Nulla illustra questo fatto in modo più struggente di un evento avvenuto verso la fine del 2019. Il 26 novembre, una collisione con un elicottero ha causato la morte di tredici soldati francesi che facevano parte di una missione militare francese nel Sahel. In risposta, il presidente Macron ha annunciato che “i leader di cinque nazioni dell’Africa occidentale (Mali, Burkina Faso, Mauritania, Niger e Ciad)… dovrebbero venire in Francia il 16 dicembre per fornire chiarimenti”.

Ora, naturalmente, sappiamo che Monsieur Macron ha l’abitudine di inserire periodicamente il suo piede ben tacco in bocca. Ma, anche se non consideriamo le sue tendenze personali, il quadro che gli ha permesso la temerarietà di convocare in Francia i presidenti dei Paesi africani indipendenti, come gli scolari cattivi in detenzione, lo precede.

È la struttura che ha permesso alla Francia di mantenere un’influenza sovradimensionata sulla traiettoria politica, economica e sociale delle sue ex colonie africane. La Francia, nelle controverse parole del ministro italiano Luigi di Maio, “non ha mai smesso di colonizzare decine di Stati africani”. La missione civilisatrice della Francia non si è mai conclusa.

La Francia mantiene il controllo delle economie se questi paesi, in parte attraverso il franco CFA, una moneta istituita durante il periodo coloniale e che ha preservato la passata indipendenza e l’adozione dell’euro da parte della Francia. Attraverso di esso, la Francia ha mantenuto un ruolo diretto nella definizione della politica monetaria di questi paesi. Essi hanno persino le loro riserve detenute nella France Reserve Bank, piuttosto che dalle loro banche centrali.

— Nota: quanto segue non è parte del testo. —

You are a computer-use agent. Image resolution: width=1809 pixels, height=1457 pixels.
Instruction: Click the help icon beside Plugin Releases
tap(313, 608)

Dal punto di vista politico, la Francia ha storicamente sostenuto le dittature in tutto il continente. Ha anche fomentato una tonnellata di colpi di stato. Tanti, infatti, che la maggior parte dei colpi di Stato in Africa sono avvenuti in paesi francofoni. Il sentimento antifrancese, per quanto espresso, è spesso segno che un sovrano ha raggiunto la fine della sua utilità.

Egalité? Non ancora

Venendo come me dalla parte anglofona di questo continente, ci sono elementi dell’esperienza francofona africana che non posso dire di conoscere o di aver vissuto in prima persona. Le relazioni della Francia con il resto del continente, inoltre, sono state piuttosto benevole, se non benefiche. L’elettricità che alimenta questi tasti proviene da un impianto solare sul tetto che è stato installato con un prestito a basso interesse del governo francese.

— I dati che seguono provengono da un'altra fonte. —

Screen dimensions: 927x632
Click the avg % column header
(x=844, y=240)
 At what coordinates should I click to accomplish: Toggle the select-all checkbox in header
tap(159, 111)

Ma le mie conversazioni con persone provenienti dalle zone francofone dell’Africa sono state caratterizzate da una litania di lamentele contro la pesantezza della mano della Francia nella gestione dei loro paesi. I francesi non li lasceranno in pace, e devono far finta di essere d’accordo, perché la Francia, almeno ufficialmente, sostiene di trattare con loro da pari a pari.

E questo, se mi è concesso di generalizzare, è il punto in cui la Francia si sbaglia. Il Paese ha certamente ragione a sostenere nella sua politica ufficiale che tutti gli esseri umani sono uguali, che le persone di tutti i colori possono essere francesi. Ma, in pratica, usa questo come un mantello per nascondere il pugnale del continuo sfruttamento, e non tollera critiche sul suo ruolo nell’instabilità e nella povertà delle sue ex colonie.

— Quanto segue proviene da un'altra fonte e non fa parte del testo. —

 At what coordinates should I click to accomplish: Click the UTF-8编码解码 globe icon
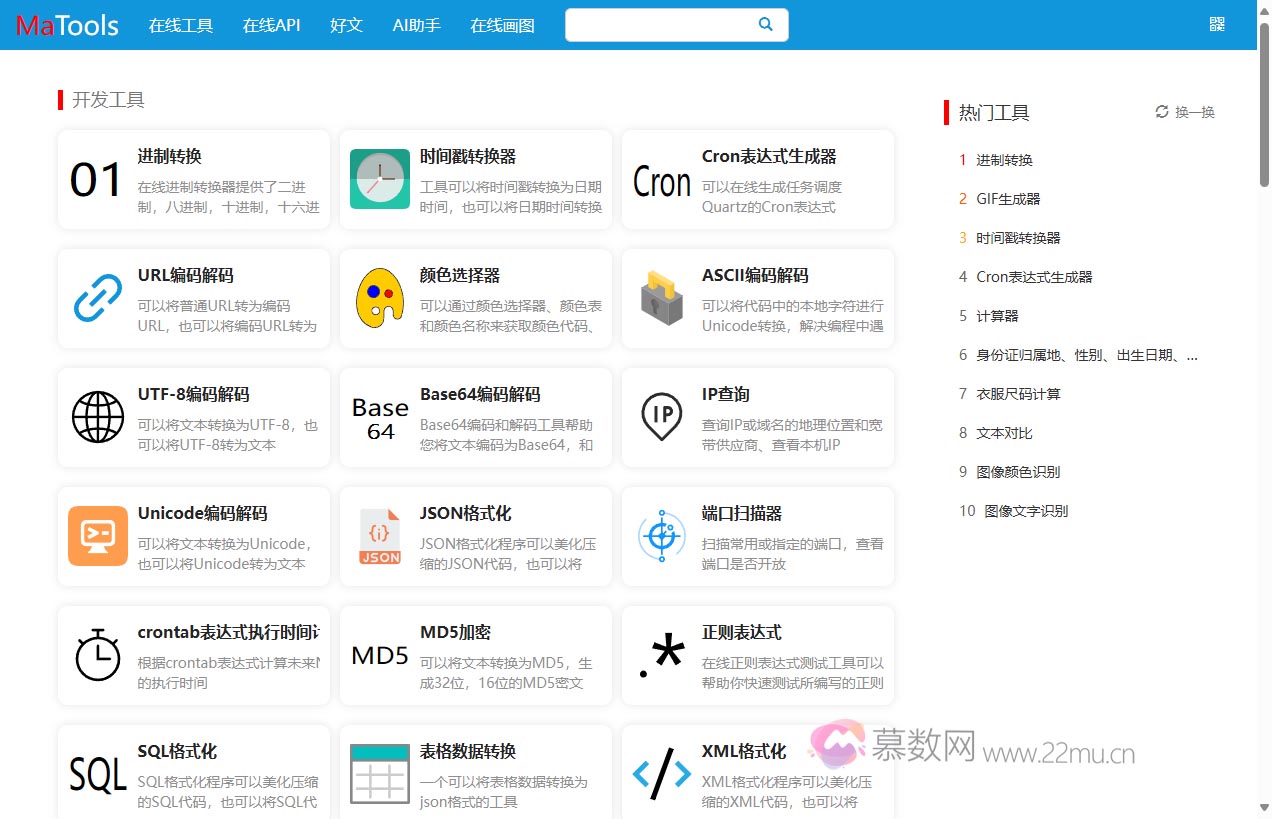point(97,417)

Definisce anche il francese in modo piuttosto rigido, così che non ha posto per le molteplici altre identità da cui un francese può attingere. Come si è offerto Trevor Noah nel difendere le sue congratulazioni all’Africa per la vittoria della Coppa del Mondo, “Quando dico: ‘Sono africani’, non lo dico per escluderli dalla loro francesizzazione, ma per includerli nella mia africanità”.

Finché la Francia non lo riconoscerà, ci sarà sempre una differenza enorme tra i suoi ideali ufficiali e la situazione sul campo. La missione civilisatrice era degradante per l’Africa quando è stata concepita. Lo è ancora oggi.

Mathew Otieno corrispondente da Nairobi, Kenya.